Now we are left to understand the R functions any and all. The any function checks if it is true that the array under consideration meets certain criteria. As an example, suppose we need to know if there are some elements of \((-1,3,4,-9,4)\) less than 0.

any(c(-1,3,4,-9,4)<0)
## [1] TRUE
all(c(1,6,-14,-154,0)<0) # all checks if criteria is met by  each element
## [1] FALSE

Trigonometric functions are very useful tools in statistical analysis of data. It is worth mentioning the emerging areas where this is frequently used. Wavelet analysis, functional data analysis, and time series spectral analysis are a few examples. Such a discussion is however beyond the scope of this current book.We will contain ourself with a very elementary session. The value of 𝜋 is stored as one of the constants in R.

sin(pi/2)
## [1] 1
atan(0) # atan calculate inverse tan
## [1] 0
log(exp(1)) # log calculate natural logarithm
## [1] 1

Arc-cosine, arc-sine, and arc-tangent functions are respectively obtained using acos, asin, and atan. Also, the hyperbolic trigonometric functions are available in cosh, sinh, tanh, acosh, asinh, and atanh.

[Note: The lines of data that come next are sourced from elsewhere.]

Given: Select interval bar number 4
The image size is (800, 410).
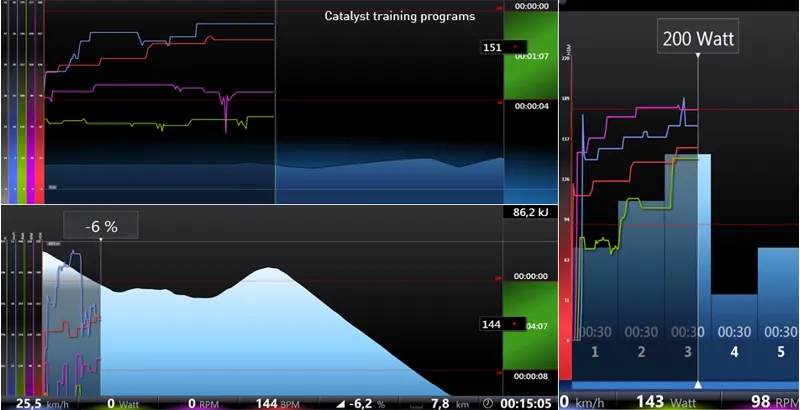Looking at the screenshot, I should pyautogui.click(x=734, y=338).

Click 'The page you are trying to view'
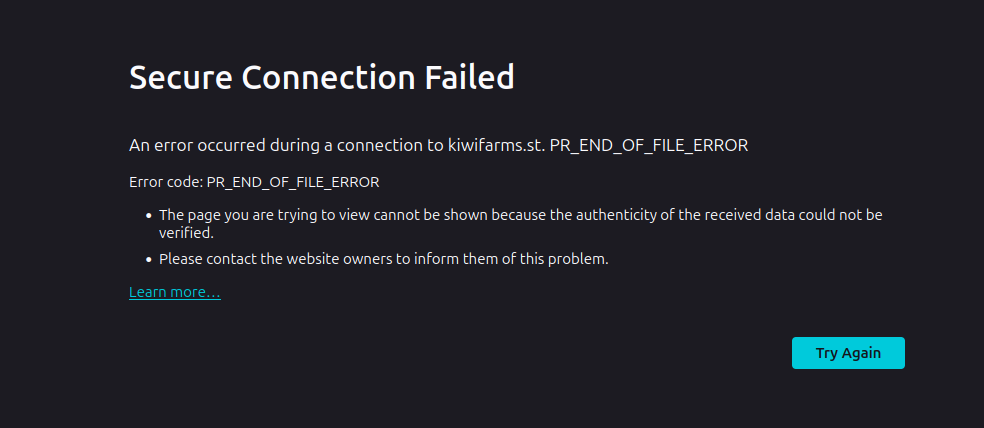pyautogui.click(x=262, y=215)
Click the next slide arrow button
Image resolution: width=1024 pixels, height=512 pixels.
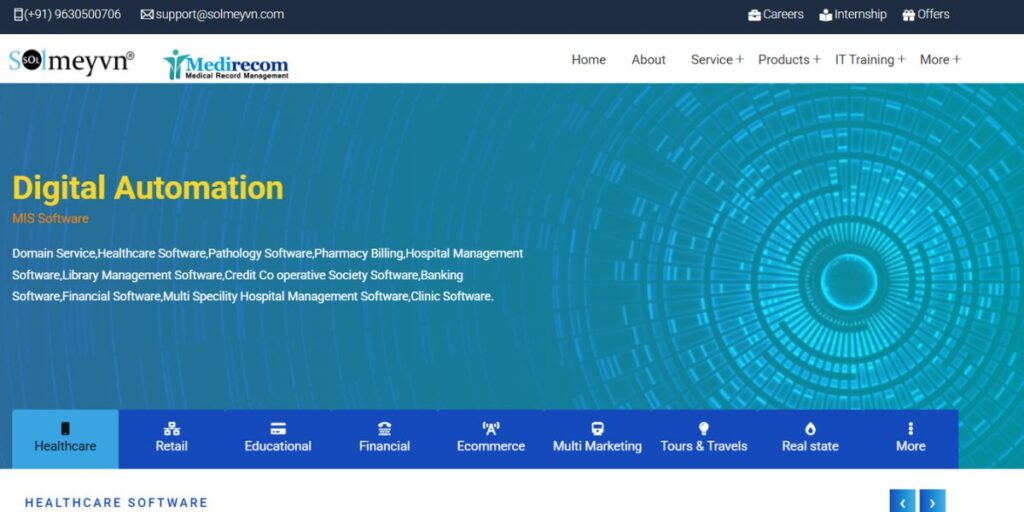932,502
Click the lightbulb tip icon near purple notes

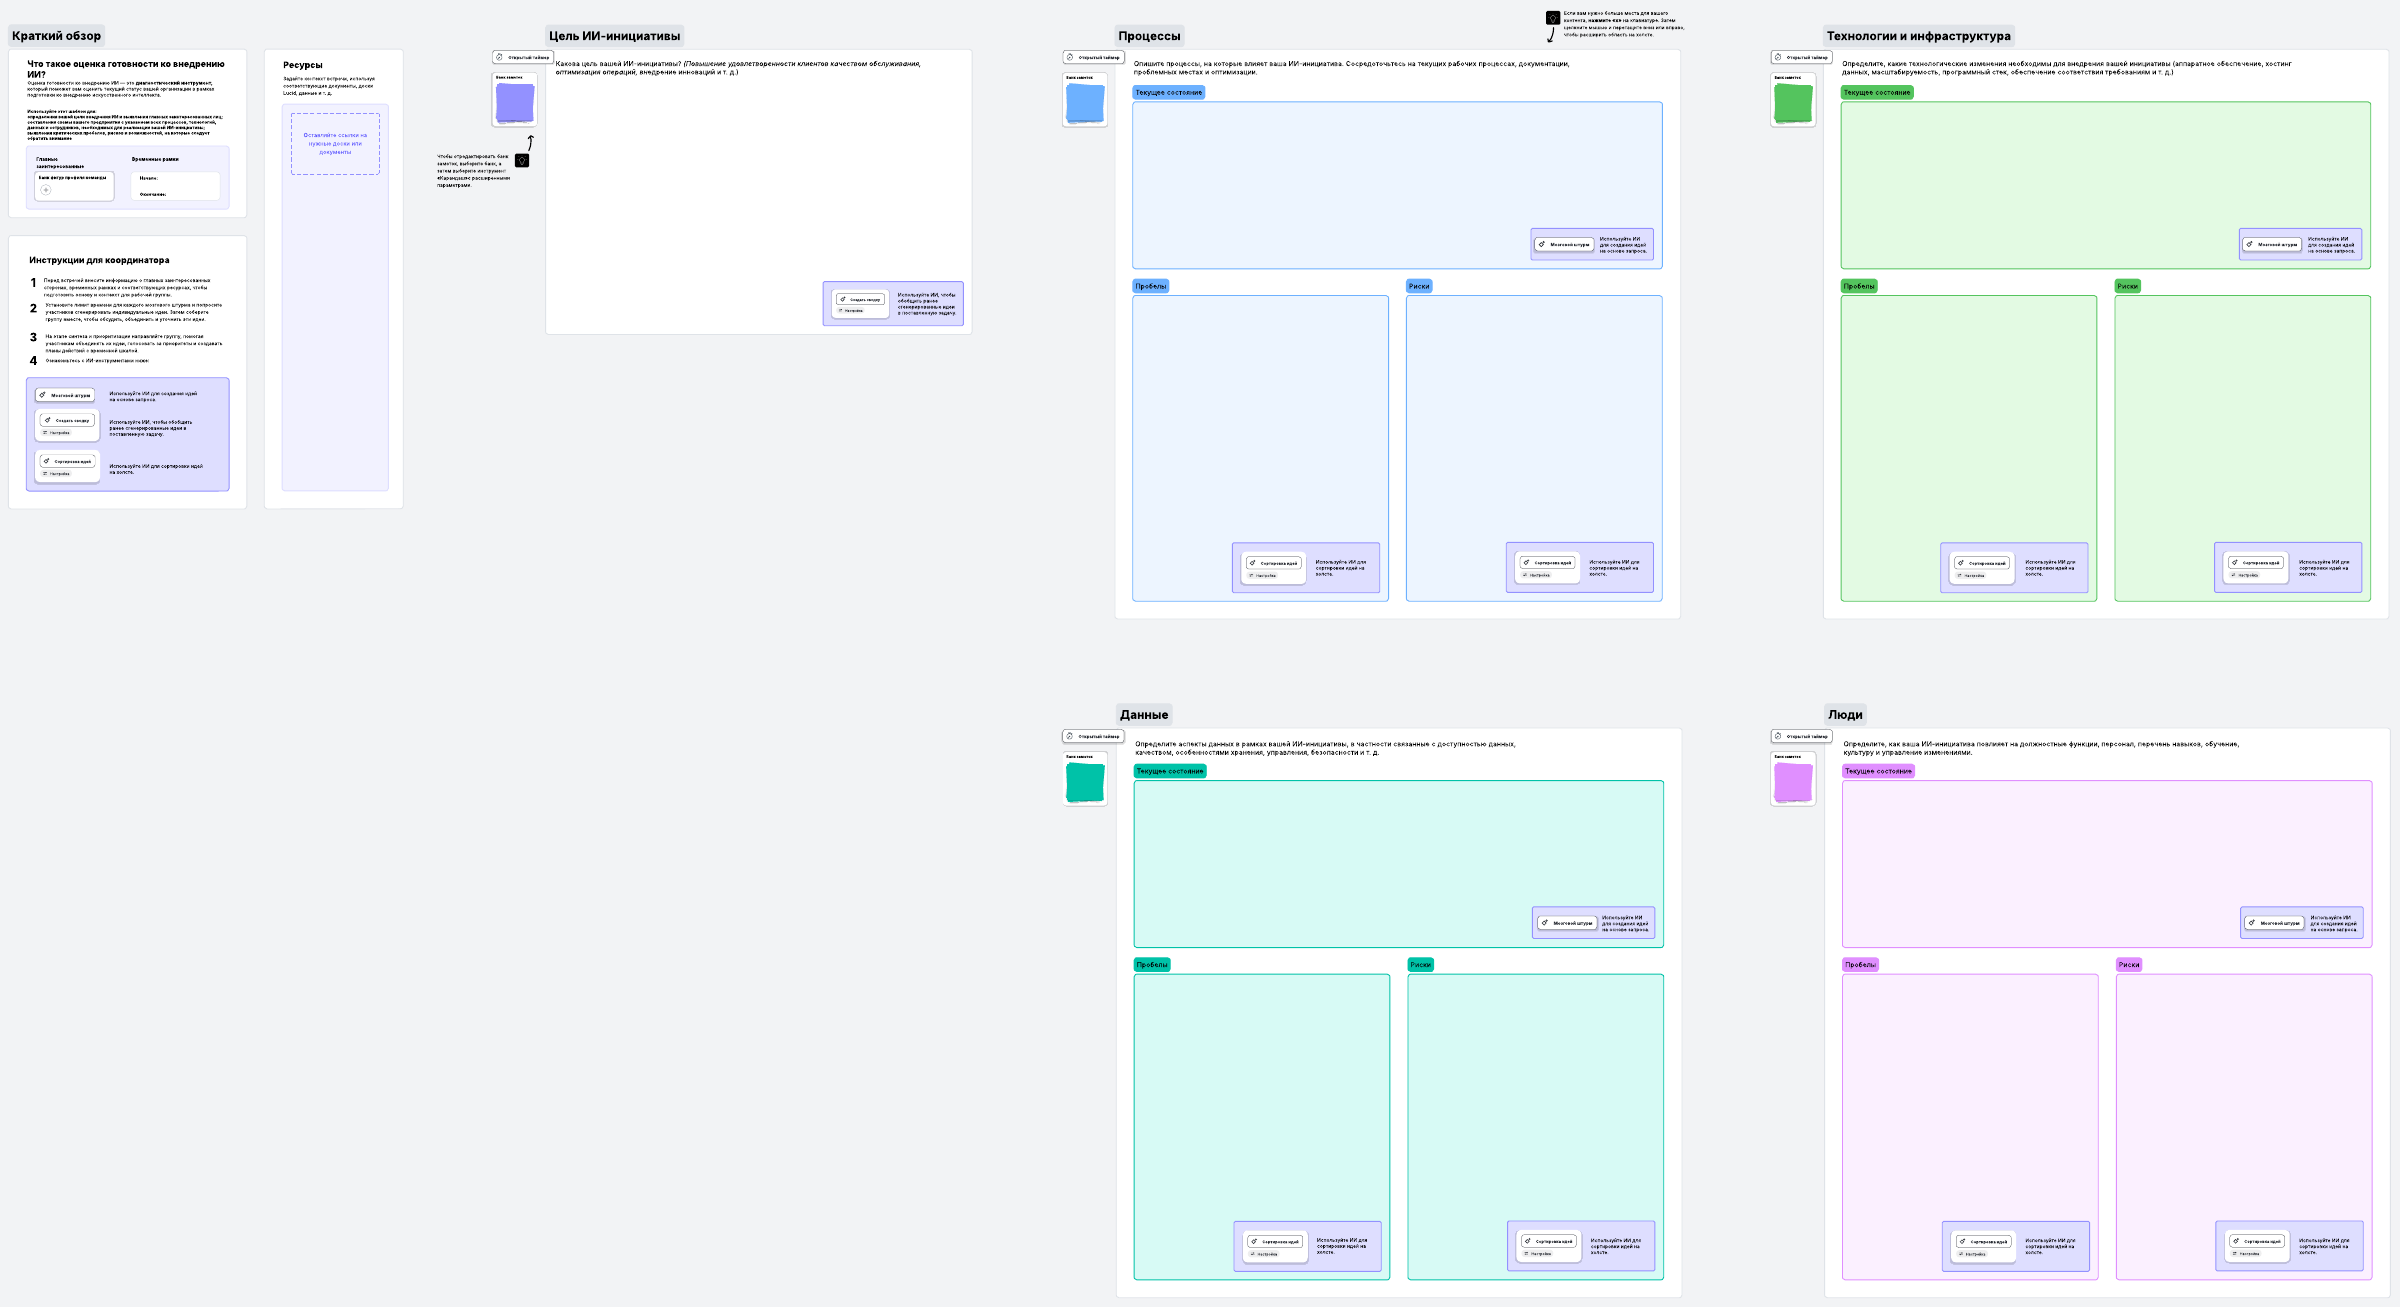522,161
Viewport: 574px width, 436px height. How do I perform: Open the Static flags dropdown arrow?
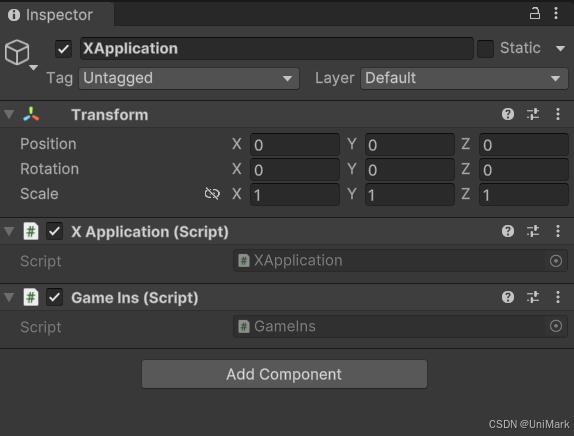click(560, 49)
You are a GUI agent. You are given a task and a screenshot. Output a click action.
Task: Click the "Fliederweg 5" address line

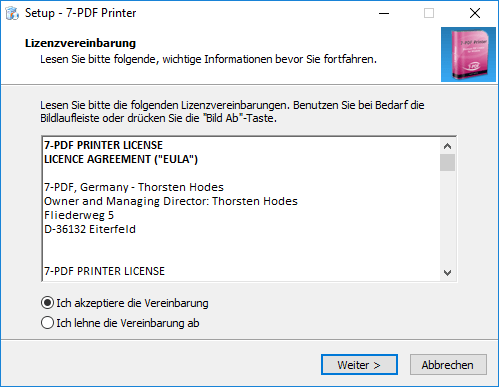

2.3.3 Complex numbers in R

Complex numbers can be handled easily in R. Its use is straightforward and the details are obtained by keying in ?complex or ?Complex at the terminal. As the arithmetic related to complex numbers is a simple task, we will look at an interesting case where the functions of complex numbers arise naturally. To input a complex number \(1+i\), write c=1+1i.

1+1i
## [1] 1+1i
exp(1i*pi)
## [1] -1+0i

Note that \(e^{i\pi}=\cos \pi+i\sin \pi=-1+i 0\).

For the illustration purpose, the characteristic function of a uniform distribution in \([-1,1]\) (\(\varphi(t)=\dfrac{e^{itb}-e^{ita}}{it(b-a)}\)) can be simulated in R as follows:

# Plot of Characteristic Function of a U(-1,1) Random Variable
a <- -1; b <- 1
t <- seq(-20,20,.1)
chu <- (exp(1i*t*b)-exp(1i*t*a))/(1i*t*(b-a))
plot(t,chu,"l",ylab=(expression(varphi(t))),main="Characteristic  Function of Uniform Distribution [-1, 1]")
Characteristic function of Uniform Distribution

Figure 2.2: Characteristic function of Uniform Distribution

2.3.4 Special Mathematical Functions

Here, by special functions, we mean certain mathematical entities that are difficult to calculate as the series/range increases. Factorials do have an in-built function in factorial. A few examples are in order.

Factorial

factorial(3)
## [1] 6

Combination

Consider the classical problem of selecting r-out-of-n objects. If we have to select k objects with replacement, that is the first drawn object is replaced in the pack before the second object is drawn, the number of ways of accomplishing the task is \(\binom n k\). If n = 10 and r = 4, the choose function gives us the desired answer through the arguments n and k. That is, \(\binom n k\) is calculated in R with choose(n,k).

n=10;k=4
choose(n,k)
## [1] 210

Permutation

The permutation operation is defined as \(^n P_r=n\times (n-1)\times \cdots \times (n-r+1)\). So we can use prod function in R to find \(^{10}P_4\) as:

prod(10:(10-4+1)) # permutations of 10 p 4
## [1] 5040

All the functions used in this chapter are taken from the R base library (R Core Team 2021).

References

R Core Team. 2021. R: A Language and Environment for Statistical Computing. Vienna, Austria: R Foundation for Statistical Computing. https://www.R-project.org/.